In 1998 British writer/director Guy Ritchie strafed the macho flank of the indie film corps with "Lock, Stock and Two Smoking Barrels," a slapstick, heist-gone-wrong flick in which three groups of guys overlapped criminal schemes. As the action progressed, ever more gory bodies carpeted the floor. Ritchie's camera didn't miss an MTV move: Scenes came at you from funny angles, or were sped up, or slowed down, or momentarily frozen. The film was the bee's knees in England and a minor hit here. If you like your Tarantino tarted up with a dash of "Trainspotting," then "Lock, Stock" was for you.
For that matter, so is "Snatch." After all, for his follow-up, Ritchie did something that in a certain sense is breathtaking: Basically, he remade "Lock, Stock." Did he think that his original formula was too perfect to meddle with? Or is this simply his only talent? One thing can be said: By making a nearly identical movie, Ritchie came up with a clever way to avoid the sophomore jinx.
"Snatch" slingshots out of the gate as two young boxing promoters, Turkish (Jason Statham) and Tommy (Stephen Graham), organize a rigged match with local crime boss Brick Top (Alan Ford). Meanwhile, diamond thief Franky Four Fingers (Benicio Del Toro) needs to deliver a jewel the size of a walnut to his boss back in America. In no time flat both plans have been swept aside like a trailer park in a hurricane, and everybody is scrambling to fix what went wrong or not get killed for letting things go wrong. Because Ritchie gets a kick from both detours and head-on collisions, you know that soon enough the diamond is going to find its way to the boxers.
Unquestionably, Ritchie can write a zippy punch line, and he knows how to create a running gag that seems hilariously arbitrary but turns out to have a purpose. What he can't do is flesh out a character, so each person gets defined by one trait. What does Brick Top do to his enemies? He kills them and feeds them to his pigs, and if you missed that on the first go 'round, you'll hear it about five or six more times. Still, Ritchie seems to know that he's not a nuanced observer of personality and motivation, so he does the smart thing: He compensates by writing a whole lotta characters. That way, we don't tire of them.

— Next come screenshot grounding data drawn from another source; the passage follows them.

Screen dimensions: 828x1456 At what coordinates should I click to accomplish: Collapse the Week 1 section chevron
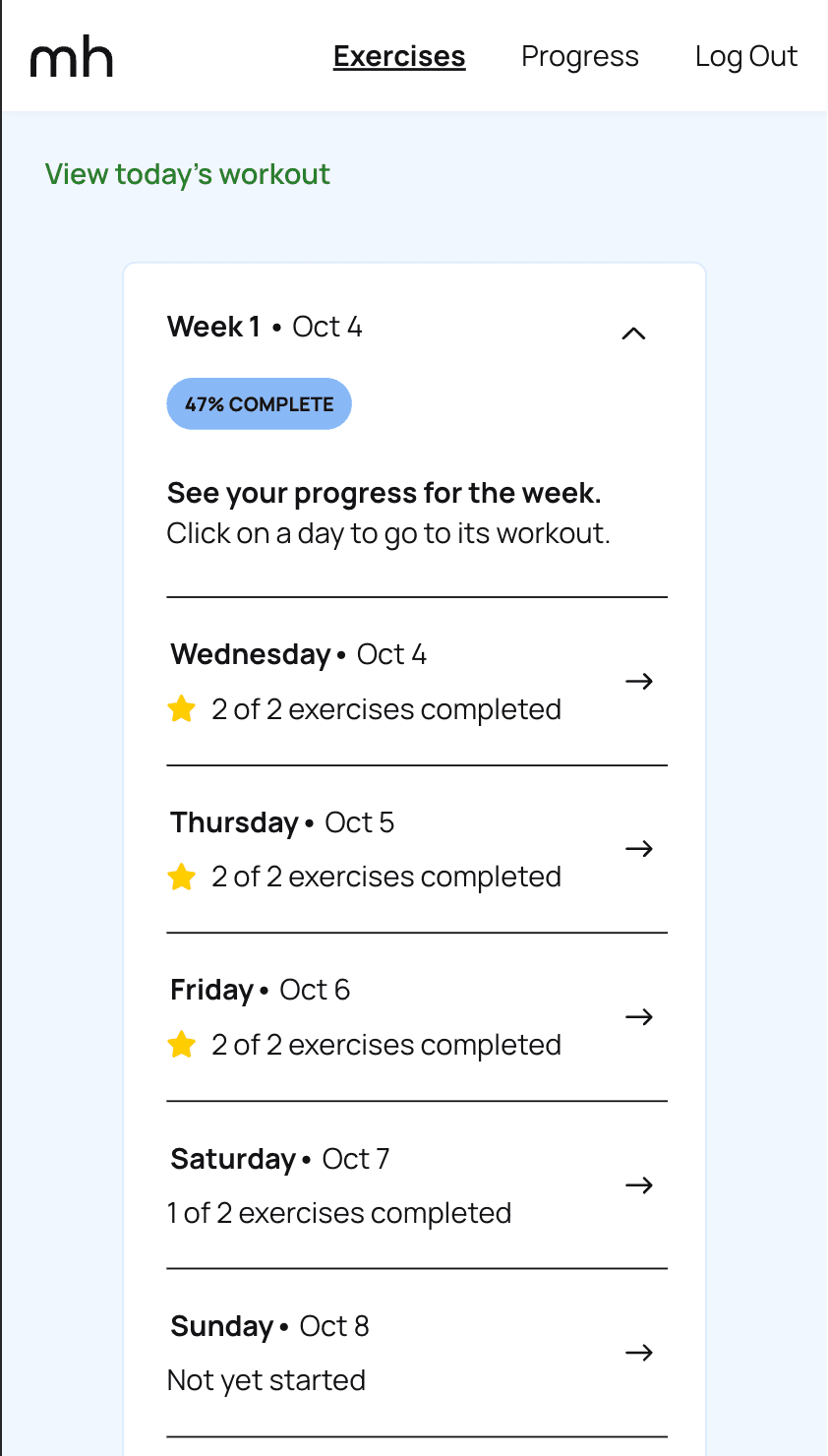point(634,334)
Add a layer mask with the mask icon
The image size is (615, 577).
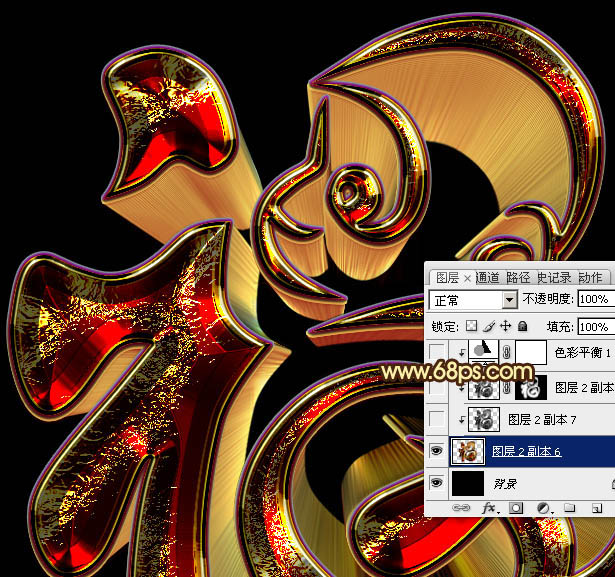pos(516,508)
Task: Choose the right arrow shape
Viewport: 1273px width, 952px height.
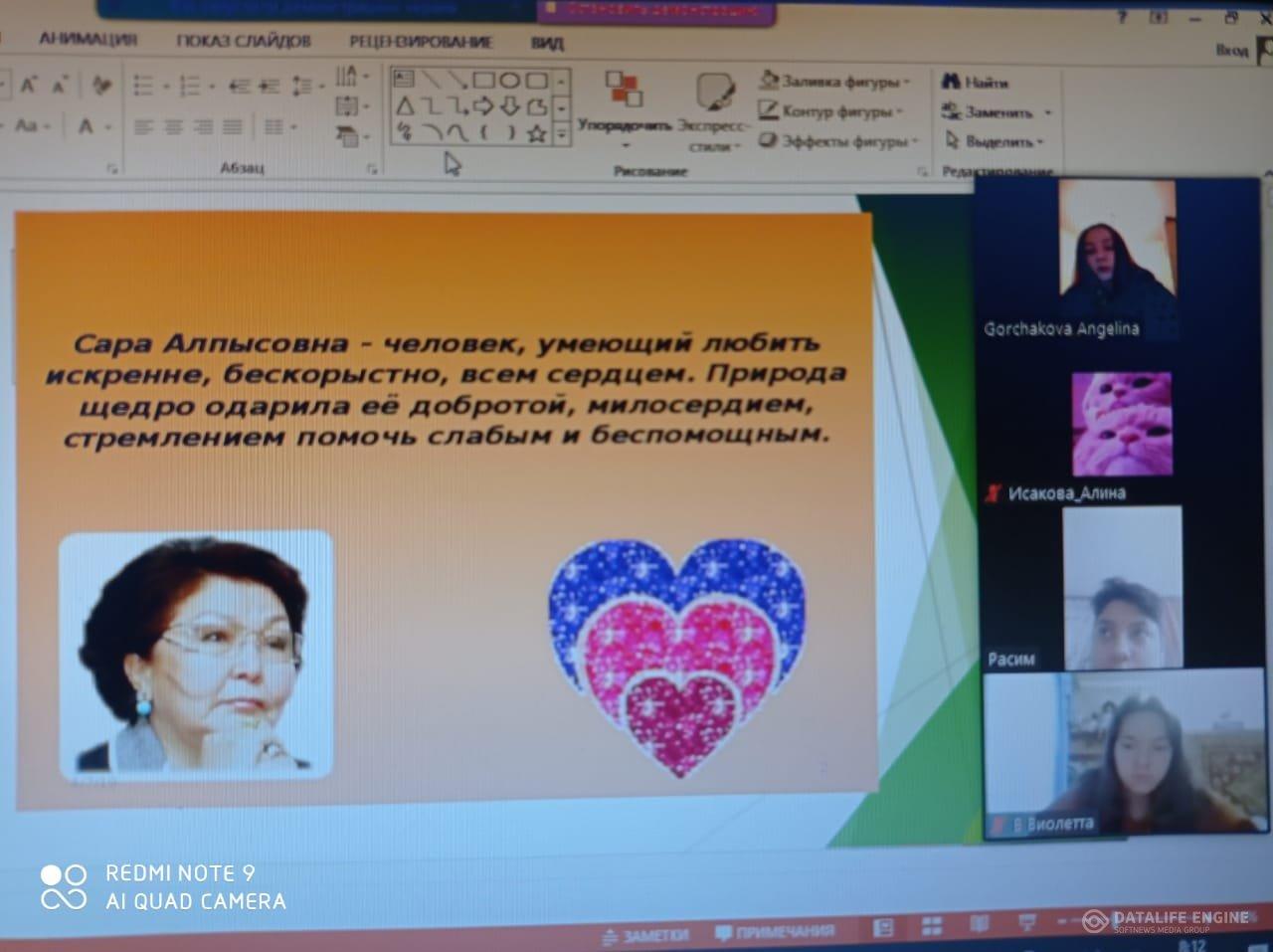Action: (483, 106)
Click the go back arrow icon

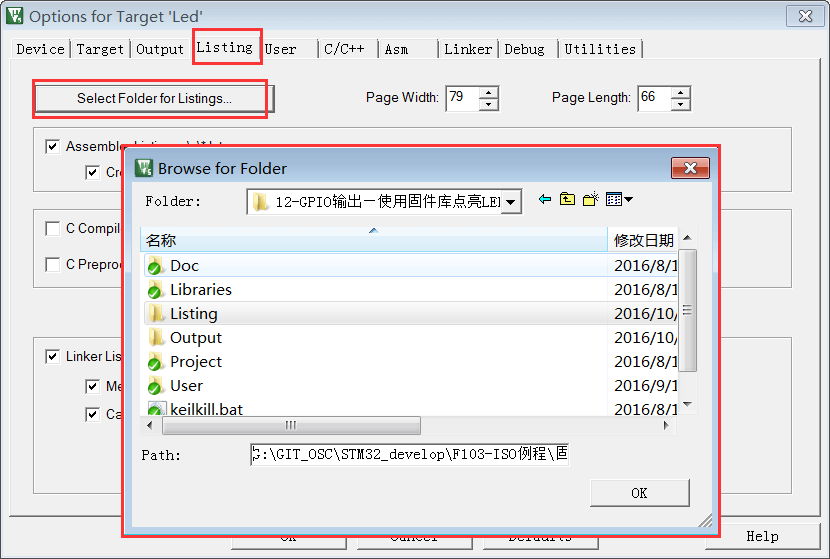coord(545,200)
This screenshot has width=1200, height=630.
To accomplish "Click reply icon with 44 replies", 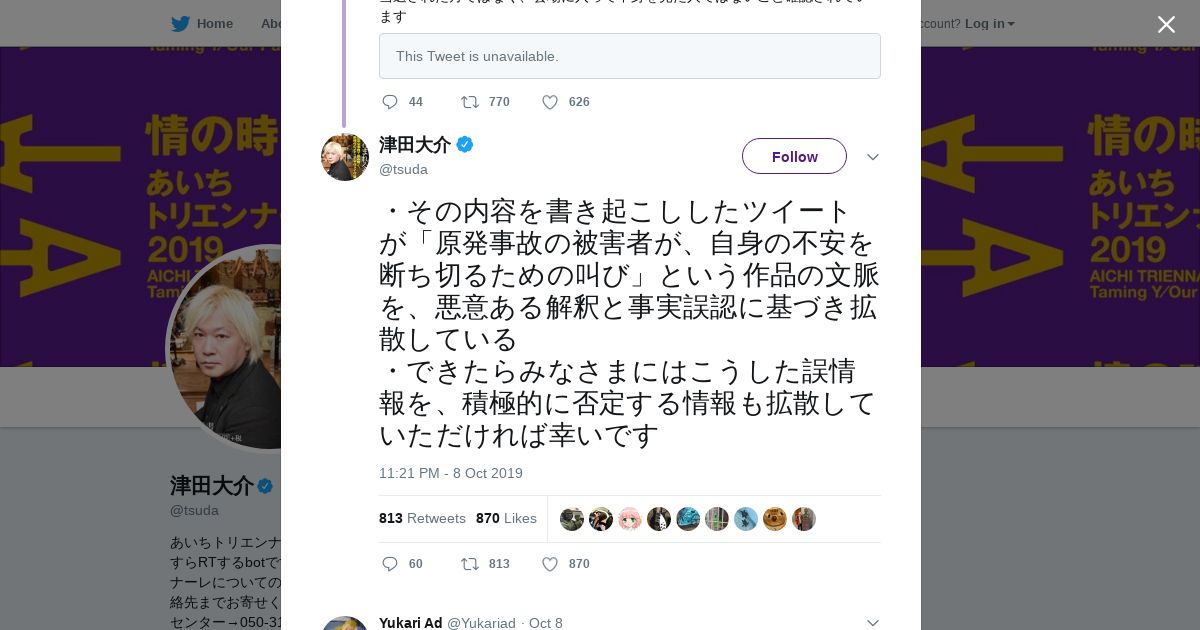I will [x=390, y=102].
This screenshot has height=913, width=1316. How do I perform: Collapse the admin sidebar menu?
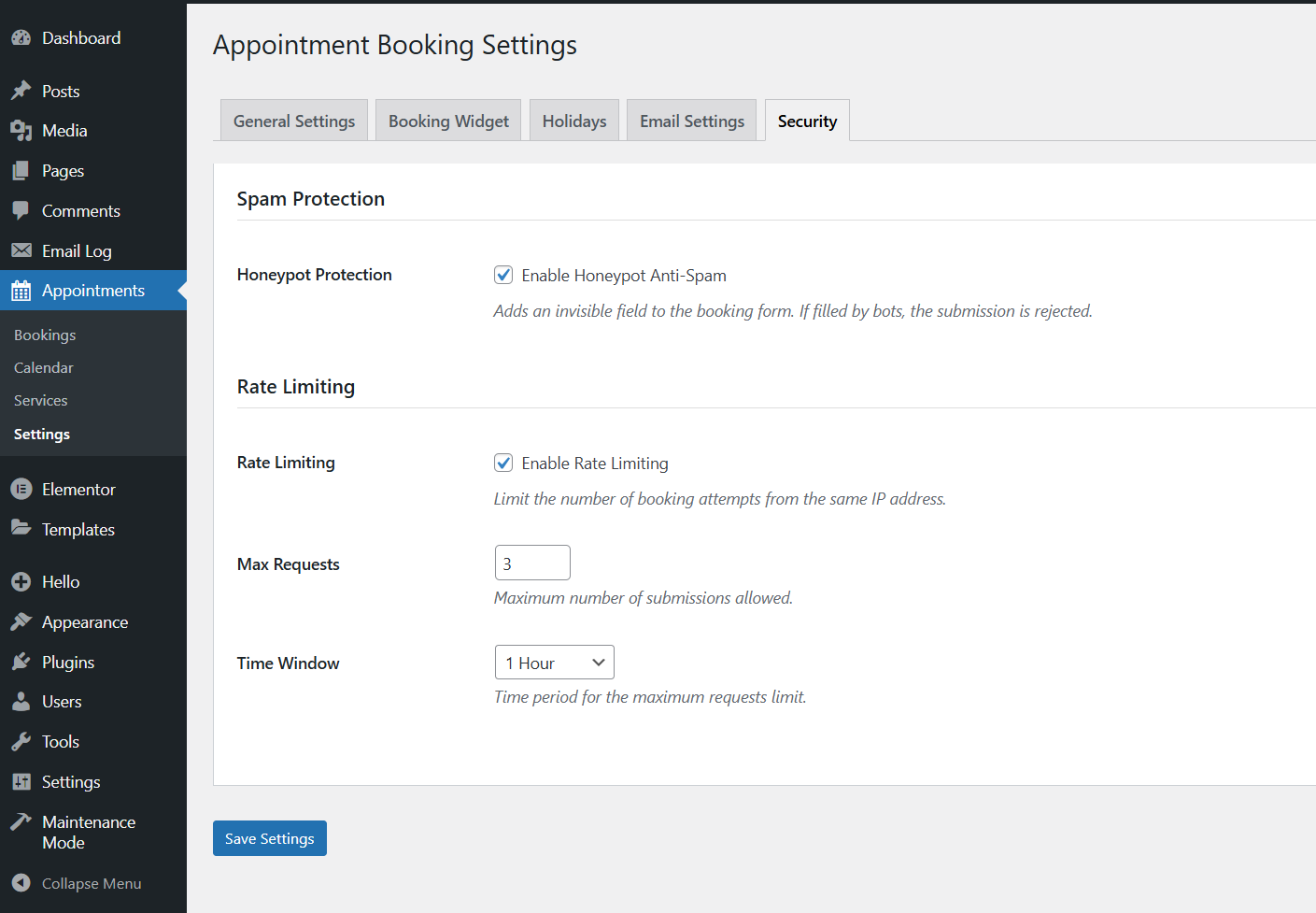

But does Ritchie's set of strengths add up to only one type of plot? Put "Lock, Stock" and "Snatch" next to each other, and the similarities are embarrassing. There's an off-and-on narrator; a valuable commodity that characters don't realize is in their possession (here the gem, in the previous version two antique guns); impassive hit men; henchmen who get toppled like bowling pins; and essentially no women in sight.
Then there's the hard-on, empty-minded bloodshed. Sure, in a lot of cases it's way over the top, Wile E. Coyote style, like the flashback to how Bullet Tooth Tony (Vinnie Jones) got his name, or the attempts to kill the virtually indestructible Boris the Blade (Rade Sherbed-gia). Bang, bang. Spurt, spurt. He's still alive! Ha, ha. Other times we're meant to chuckle over our own squeamishness. Shudder as a machete gets raised over a dead man's arm, still handcuffed to a diamond-filled briefcase. Remember the needle-in-the-heart scene from "Pulp Fiction?" Ritchie must've loved our collective squeal over that one.
The success of his first movie gave Ritchie access to some star power. In "Snatch," Brad Pitt has high fun in his turn as a gypsy who's a bare-knuckle boxing champ. He has two defining characteristics -- you can barely understand him, and he loves his ma -- one of which becomes an important plot element. In contrast, Benicio Del Toro, who is a constant, understated marvel in "Traffic," should just slink away from this and hope that everyone forgets it happened. At least if anyone asks him, "Weren't you in that convoluted Guy Ritchie comedy with the bungled robbery and the quirky criminals?" he can answer, "You mean "Lock, Stock and Two Smoking Barrels?" Nah, I wasn't in that.